Almond Oatmeal with Pecans and Blueberries (Serves 1)

40g oatmeal (If you don’t have a food scale, we would recommend that you get one. “One scoop” comes out different in weight. We measure a lot of our food including oatmeal, granola, protein powder, nuts, etc. by using grams and ounces as our guides.)


40g of rolled oats

1 cup unsweetened vanilla almond milk (or Brett’s homemade almond milk)

Small handful dried cranberries (optional)

1/2 oz broken pecan pieces

A sprinkle of dried coconut flakes (optional)

1/3 up frozen blueberries

Using a small saucepan, add oatmeal and almond milk over medium heat.


Note: When using spatulas, be sure to designate your “savory” spatulas from your “sweet” spatulas. We have caught ourselves in a pickle on many occasion where our oatmeal has had a subtle garlic or pesto flavor. The oils tend to seep into the rubber. Take a quick whiff if you don’t believe me. Gross. Keep ’em separate, people.

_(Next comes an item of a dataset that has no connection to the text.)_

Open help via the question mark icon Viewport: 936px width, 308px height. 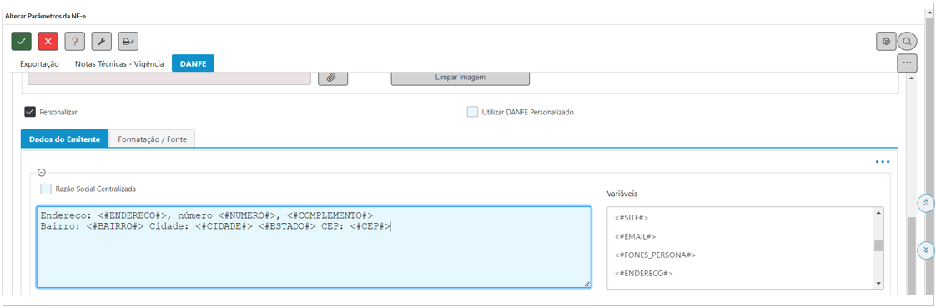[x=74, y=41]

Stir occasionally until the milk starts to thicken. Then, you’ll want to keep a constant stir. Once you notice that the mixture starts to bubble, I leave it to you to decide what your favorite consistency is for the oatmeal. Brett tends to like his oatmeal more soupy, where I prefer it thicker. Be sure that the oatmeal is cooked through. Pour into a bowl.


oh, sweet, creamy goodness

Top with pecans and frozen blueberries.


I say that the dried cranberries and coconut are optional because to be honest, you don’t need them. The almond milk gives the oatmeal a creamy/nutty flavor that will leave you grinning a sleepy weekend grin and giving a loud food “ohmmmm.” It’s that good.

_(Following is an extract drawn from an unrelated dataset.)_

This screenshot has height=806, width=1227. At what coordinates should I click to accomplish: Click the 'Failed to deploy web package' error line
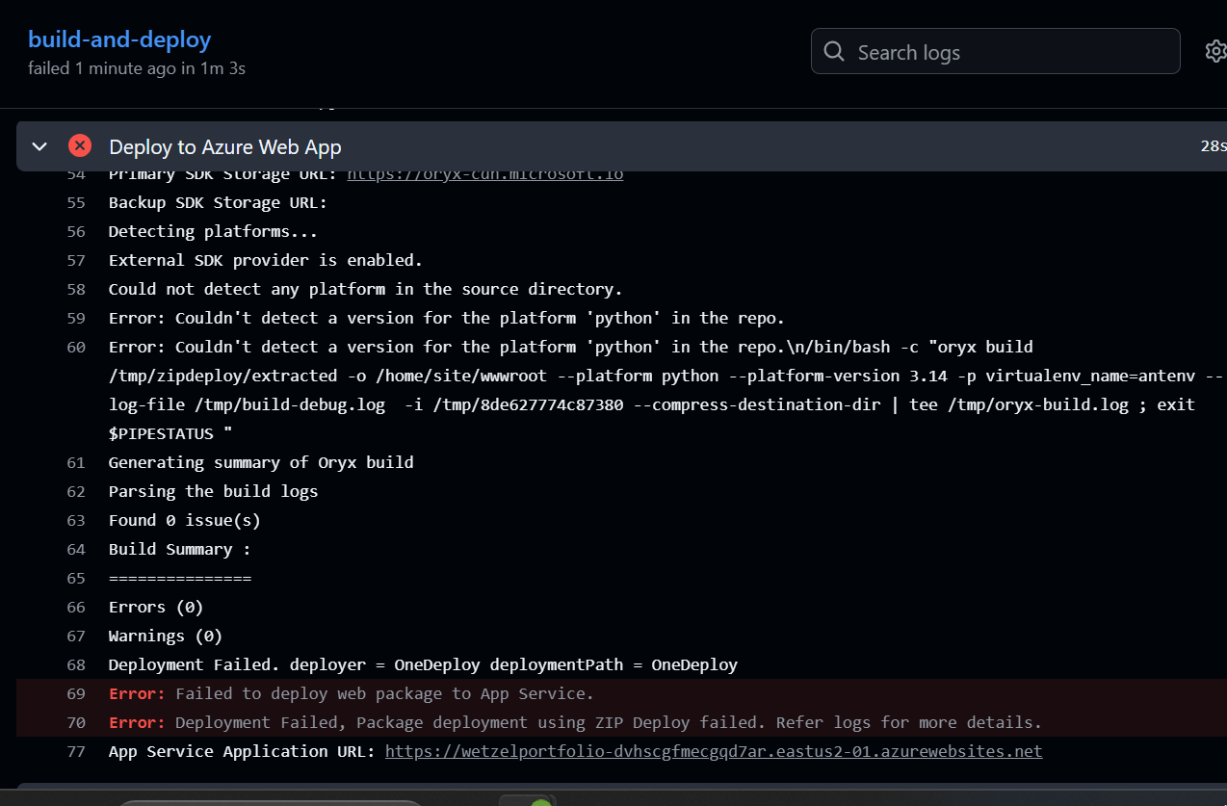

with genmaicha tea. Hi, Sunday 🙂

Better than Store Bought Granola Bars

For a long time, I was buying box after box of granola and/or protein bars from the grocery store…every week. This is a snack that I refused to give up because it’s so simple to take on the go. Once Brett moved to Boston and we started sharing grocery bills, he said: “Hey, why don’t you start making granola bars instead? I bet it’s cheaper.” Thanks, pain in the butt love of my life. Easier said than done. Initially, I was worried about having the spare time to do something like this on a weekly basis. A little while later when my pockets needed a mula break, I decided to give it a shot. Now every Sunday I spend less than 10 minutes putting these babies together and let them work their magic in the oven for an hour. Wahlah!

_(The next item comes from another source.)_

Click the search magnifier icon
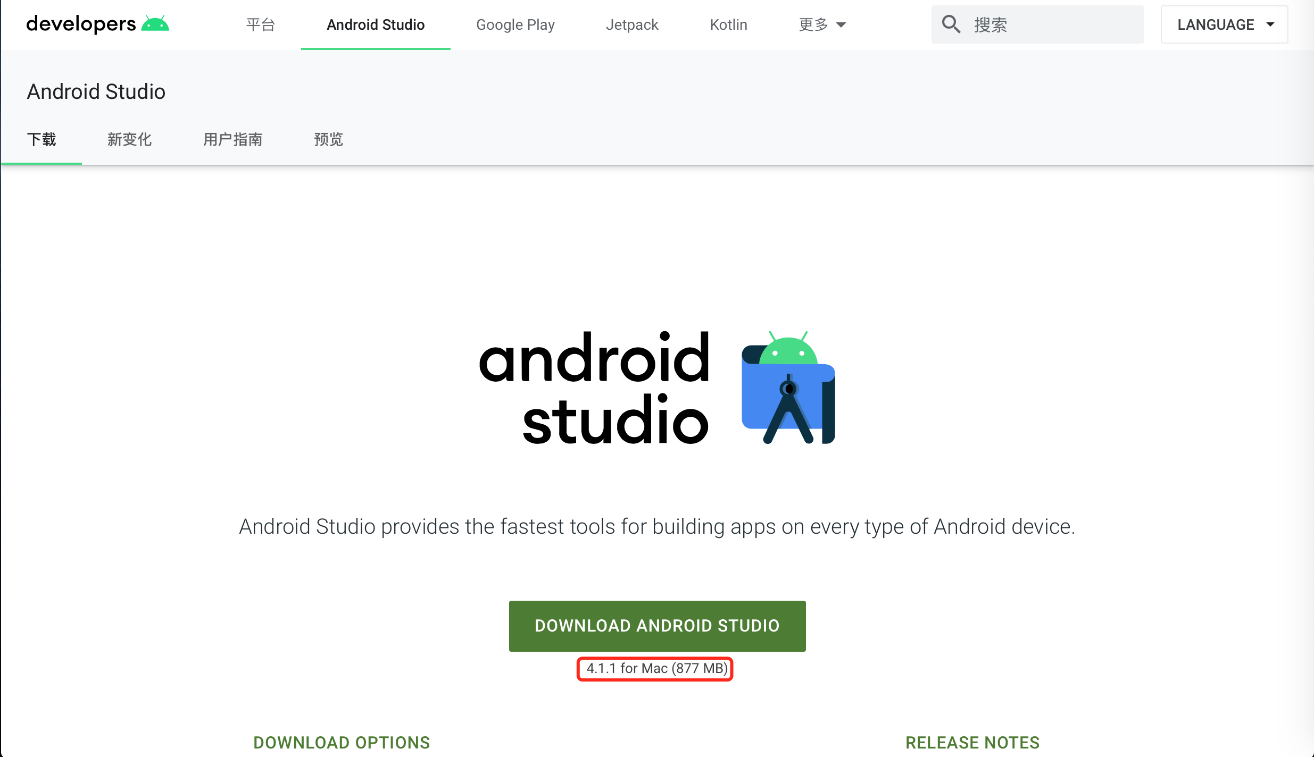 tap(951, 24)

Better than Store Bought Granola Bars

What you need:

2 1/2 cups old-fashioned oatmeal ( I never use quick oats. Believe me, there’s a difference!)

1 cup unsweetened coconut 
1 cup dried cranberries
1 cup dry roasted, unsalted peanuts
1 cup mixed nuts (pumpkin, sunflower, pecans, almonds – you name it! I usually stick with broken pecan pieces and a handful of almonds, but choose what you like best)
1 can organic sweetened condensed milk
Optional: dark chocolate morsels (1/4 to 1/2 cup depending on preference)

    What to do:

    • Pre-heat the oven to 250 degrees.
    • Combine all the dry ingredients in a large bowl like so.

    • In a small pan, heat and stir the sweetened condensed milk on low until it becomes less thick (a minute or two)
    • Pour milk over dry ingredients and mix thoroughly.
    • Pack tightly into a baking dish – when I say pack tightly, get an arm workout by pushing down on those bars! This ensures that they won’t fall apart and be crumbly after they bake.
    • Let them bake for one hour.

     And there you have it. I usually let them cool for 15 minutes and then cut into bars. Wrap them up and take them on the go to work. My favorite part of these bars is I know EXACTLY what is in them. Every week I play by mix and matching the ingredients. We often get compliments or curious questions about what we’re eating while at work. We’ve thought about trying to sell these puppies at a local farmer’s market or local store. What say you?